__Task__. Copy every line of the data that includes the string "Pages".

(Stored data)
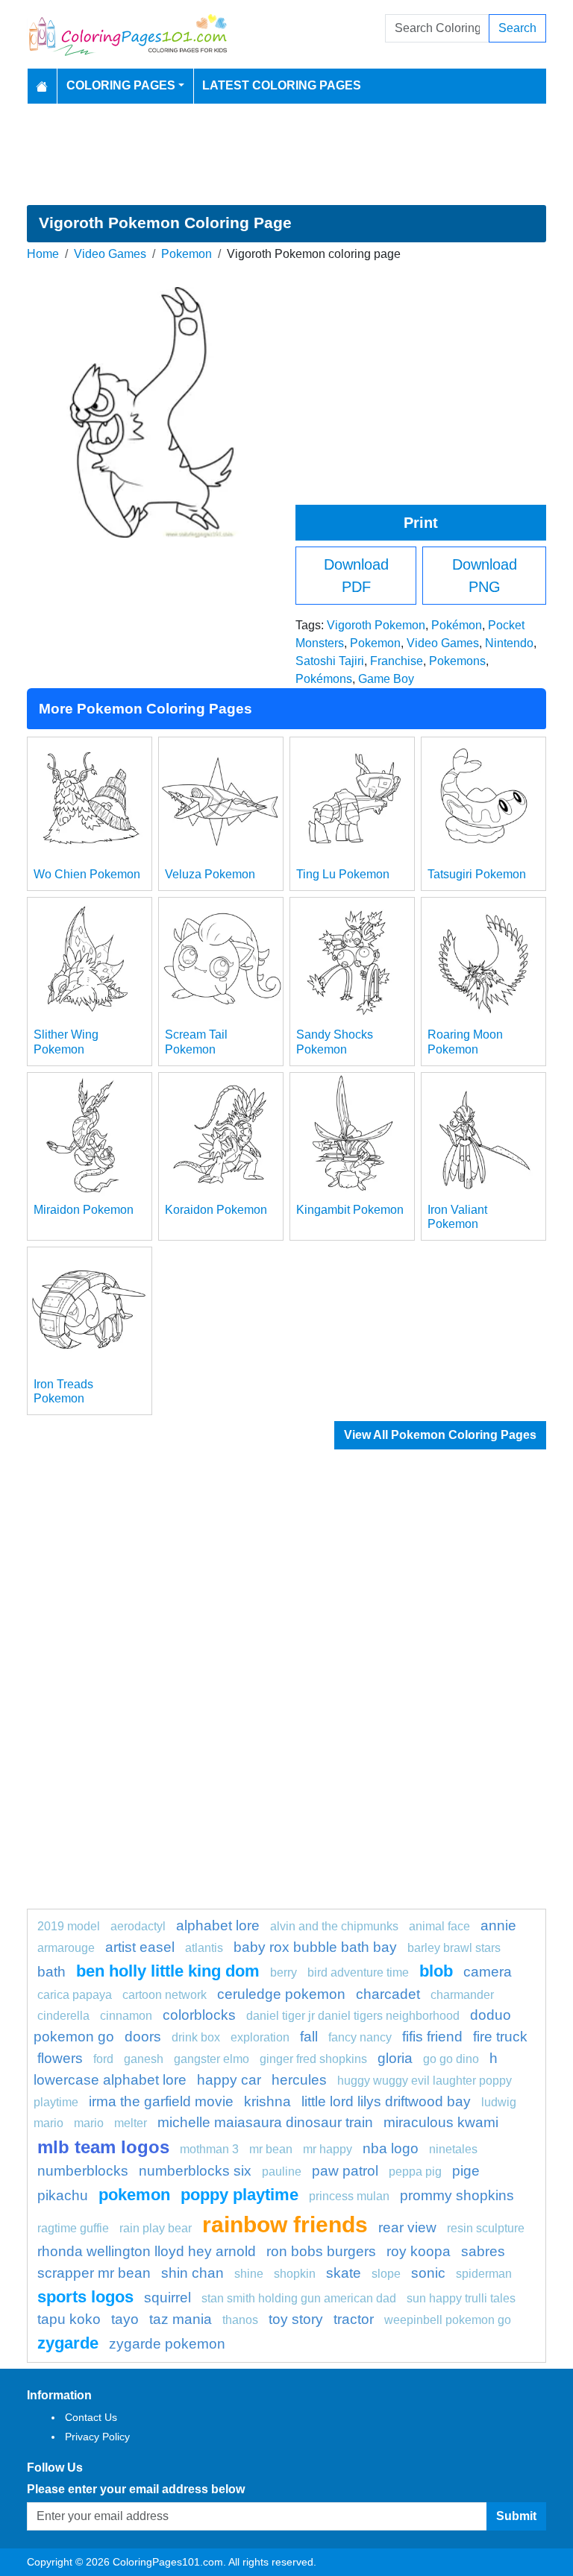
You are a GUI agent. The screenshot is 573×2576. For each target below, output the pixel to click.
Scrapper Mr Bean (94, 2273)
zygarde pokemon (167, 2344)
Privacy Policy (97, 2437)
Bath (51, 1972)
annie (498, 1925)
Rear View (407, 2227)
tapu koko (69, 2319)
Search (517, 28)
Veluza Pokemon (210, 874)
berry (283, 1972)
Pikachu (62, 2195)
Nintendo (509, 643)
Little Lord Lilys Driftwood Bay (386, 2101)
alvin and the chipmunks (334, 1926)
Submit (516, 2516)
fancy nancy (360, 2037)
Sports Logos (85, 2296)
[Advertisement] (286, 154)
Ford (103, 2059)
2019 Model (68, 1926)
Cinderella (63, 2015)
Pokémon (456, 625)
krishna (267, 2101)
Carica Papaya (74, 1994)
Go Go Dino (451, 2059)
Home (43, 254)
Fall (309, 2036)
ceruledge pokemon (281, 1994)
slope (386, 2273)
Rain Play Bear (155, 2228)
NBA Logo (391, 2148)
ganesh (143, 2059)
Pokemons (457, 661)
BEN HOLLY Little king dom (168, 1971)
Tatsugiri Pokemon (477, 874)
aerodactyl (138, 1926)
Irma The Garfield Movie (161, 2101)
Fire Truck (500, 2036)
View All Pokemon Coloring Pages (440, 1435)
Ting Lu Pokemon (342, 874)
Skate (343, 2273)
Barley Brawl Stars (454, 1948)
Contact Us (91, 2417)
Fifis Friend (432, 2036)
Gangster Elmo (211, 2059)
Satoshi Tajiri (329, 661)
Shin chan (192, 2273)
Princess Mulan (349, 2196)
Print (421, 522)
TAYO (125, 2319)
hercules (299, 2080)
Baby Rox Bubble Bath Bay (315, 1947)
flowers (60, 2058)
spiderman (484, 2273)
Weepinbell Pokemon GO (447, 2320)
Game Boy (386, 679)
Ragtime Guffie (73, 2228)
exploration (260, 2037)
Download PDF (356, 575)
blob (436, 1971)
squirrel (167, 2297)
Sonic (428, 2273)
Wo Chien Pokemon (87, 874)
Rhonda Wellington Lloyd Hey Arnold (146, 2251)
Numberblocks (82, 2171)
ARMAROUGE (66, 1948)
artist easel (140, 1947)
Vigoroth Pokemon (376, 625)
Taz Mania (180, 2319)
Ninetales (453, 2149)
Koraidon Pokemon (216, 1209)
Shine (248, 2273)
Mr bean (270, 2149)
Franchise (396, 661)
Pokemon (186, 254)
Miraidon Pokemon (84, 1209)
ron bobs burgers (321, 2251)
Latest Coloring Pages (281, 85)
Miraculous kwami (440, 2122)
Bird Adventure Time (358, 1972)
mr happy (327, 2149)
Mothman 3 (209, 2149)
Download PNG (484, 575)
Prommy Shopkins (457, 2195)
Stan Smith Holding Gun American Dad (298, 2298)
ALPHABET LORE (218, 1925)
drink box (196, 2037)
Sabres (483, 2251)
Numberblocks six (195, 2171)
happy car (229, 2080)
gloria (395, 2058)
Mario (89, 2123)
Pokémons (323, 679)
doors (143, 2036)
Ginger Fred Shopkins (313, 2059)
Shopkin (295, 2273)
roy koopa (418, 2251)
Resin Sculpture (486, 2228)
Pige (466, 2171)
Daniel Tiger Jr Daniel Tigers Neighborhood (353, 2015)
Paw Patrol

__Answer to this exercise__.
View All Pokemon Coloring Pages (440, 1435)
Latest Coloring Pages (281, 85)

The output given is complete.